Much of market and UX research studies are taken by paid participants, usually obtained from online panels.
While these huge sources of participants help fill large sample studies quickly, there’s a major drawback: poor quality respondents. Reliable and valid responses only come when your data is properly cleaned.
In our experience, around 10% of responses (often ranging from 3% to 20%) “cheat” in surveys and unmoderated UX studies, and need to be tossed out or “cleaned.” These responses are usually a combination of cheaters, speeders, respondents misrepresenting themselves, or participants just not putting forth effort. All of which threatens the validity of the studies’ findings.
There’s no simple rule for excluding participants. Instead we use a combination of the following methods to flag poor quality respondents, progressing from the more to the less obvious indicators. This process helps ensure we’re obtaining higher quality results and valid findings from our studies.
Most Obvious and Easiest Detection Methods
First, you’ll want to start with the easiest methods to eliminate responses. These methods help you remove the most obvious of the poor quality responses. Notice that if one response falls into this category, you don’t automatically throw it out; but if a response falls into two or more categories (or combined with an advanced method), you should think twice about including it.
- Poor verbatim responses: A participant who has multiple verbatim responses that consist of gibberish (“asdf ksjfh”) or terse, repetitive responses (“good,” “idk”) is often an indicator that he or she is not taking the study seriously and may be speeding through rather than answering thoughtfully. Answers to the open-ended questions should be one of the first and easiest ways to identify a poor-quality respondent. While multiple poor responses are usually grounds for removal, a single gibberish or nonsense response is not necessarily as big a problem, provided the other verbatim responses are answered thoughtfully. For example, we’ve found in some cases it could have been from requiring a respondent to answer a question he or she was unable to answer meaningfully.
- Irrelevant responses: Occasionally, respondents will provide responses that do not match the question asked but are not gibberish. These could be lines copied/pasted from other places, or even the question itself copied/pasted into the answer. At first glance these responses look legitimate (because they are long and contain common words you’d expect in surveys), but on close examination they may be indications of participants gaming the study. Unfortunately, there are even cases of automated “bots” providing random plausible responses to open-ended questions and answering close-ended questions. (It also happens with scientific publications.) As with poor responses, multiple nonsense responses are a bigger concern than a single suspicious response.

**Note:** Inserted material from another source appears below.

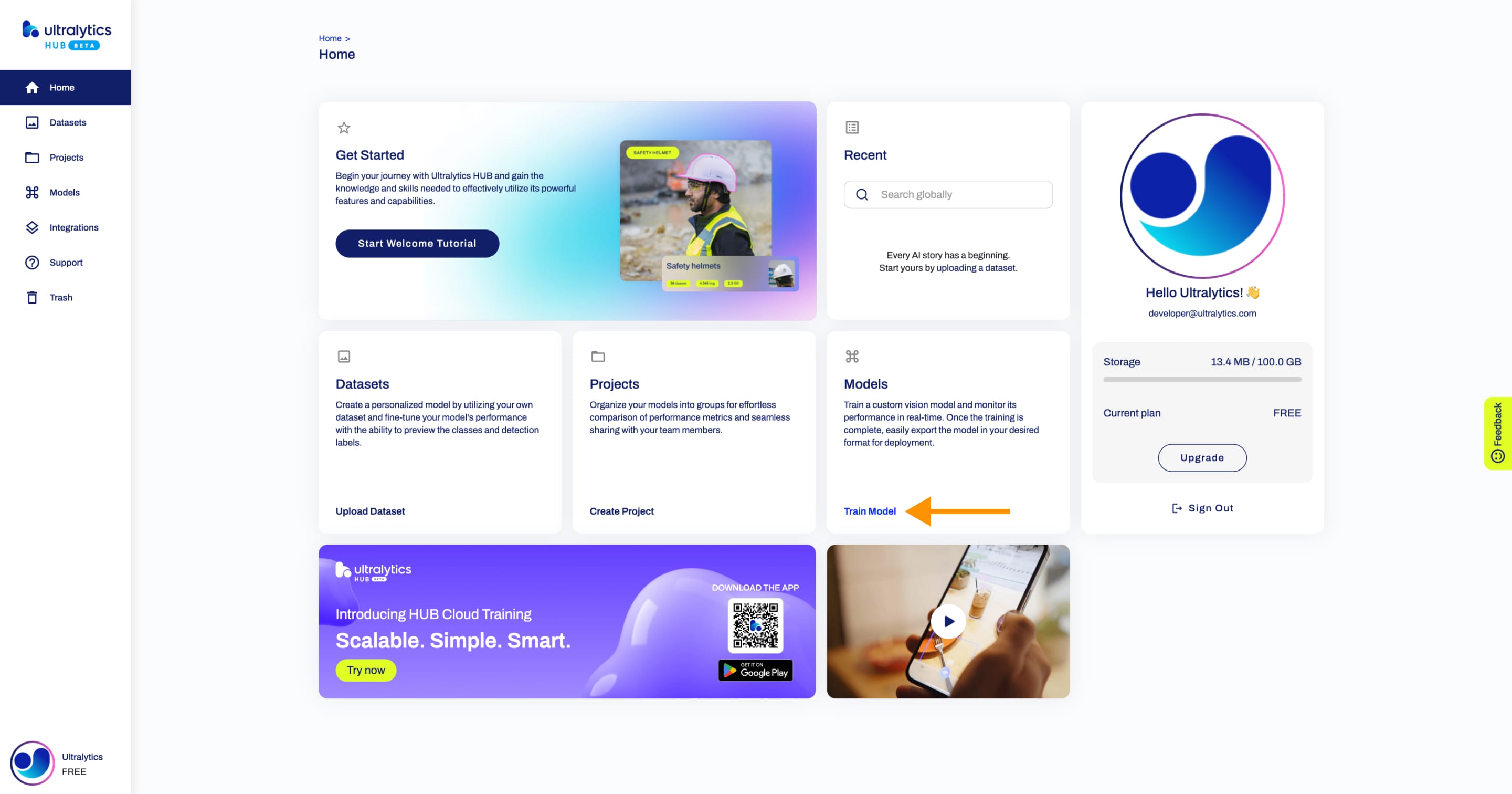Screen dimensions: 1512x794
Task: Click the star toggle on Get Started card
Action: 344,127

- Cheater questions: If a “cheater question” was included (e.g. “Select 3 for this response”) and the participant answered it wrong, it is cause for additional examination. One wrong answer can be simply a mistake, so use caution when deciding to include/exclude participants based on this criterion. We’ve found that incorrectly answering a single cheater question may exclude too many participants. (Those who made mistakes when responding or were perhaps only distracted temporarily.)

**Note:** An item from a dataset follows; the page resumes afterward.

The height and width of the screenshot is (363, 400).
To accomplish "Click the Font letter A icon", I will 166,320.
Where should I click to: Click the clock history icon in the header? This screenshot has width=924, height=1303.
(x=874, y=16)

- Speeders: A participant who completes the study too quickly is a cause for concern. For example, if a participant takes 2 minutes to finish a 50-question survey, it is highly unlikely that he or she is providing genuine, thoughtful responses. It’s more common for participants to speed through questions, pages, or tasks (if running an unmoderated study) than through the entire study.Two suggestions on speeding. First, be sure not to be too strict in defining your “too fast threshold.” We have been quite surprised how quickly some people can answer survey questions and complete tasks. Second, where possible, look at the speed of individual tasks, pages, or questions as opposed to the entire study, which we’ve found is more sensitive to detecting speeders.
While it would seem flagging speeding participants for removal is an easy first step, earlier research and our own data has found it’s not necessarily a good arbiter of poor and high quality responses in and of itself. The same goes for very slow participants; taking very long may just be an indication of getting distracted while taking a survey, and not necessarily indicative of poor quality. The primary exception being: when you need to collect time-on-task in online usability studies and task times are unrealistically long, they need to be removed.And the good news is with speeders, even if you don’t remove all of them, we’ve found little difference between speeder and non-speeder data; similar to earlier research[pdf] again that suggests speed alone isn’t a good indicator of poor quality responses.

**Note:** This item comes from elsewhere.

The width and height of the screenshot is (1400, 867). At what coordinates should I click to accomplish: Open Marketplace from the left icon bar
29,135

Less Obvious and More Difficult Detection Methods
Like hackers who learn to evade anti-spam detectors or speeding motorists who know where the speed traps are, some panel participants have found increasingly more sophisticated ways to game the system (receive an honorarium without contentiously responding). This is especially concerning when a small number of participants belong to multiple panels.
- Inconsistent responses: Some questions in a study tap into a similar concept but are phrased with a positive or negative tone. The SUS is a good example of a questionnaire that uses this alternating tone. It doesn’t make much sense for a participant to strongly agree to the statement, “The website is easy to use” and strongly agree to the statement “I found the website very cumbersome to use.” This is an indication of an inconsistent response. Be careful when using this technique. We’ve found people can make a legitimate effort to complete a study but still make the mistake of forgetting to disagree to negatively toned statements . If you’re using this approach, consider using multiple inconsistent responses as a safer approach.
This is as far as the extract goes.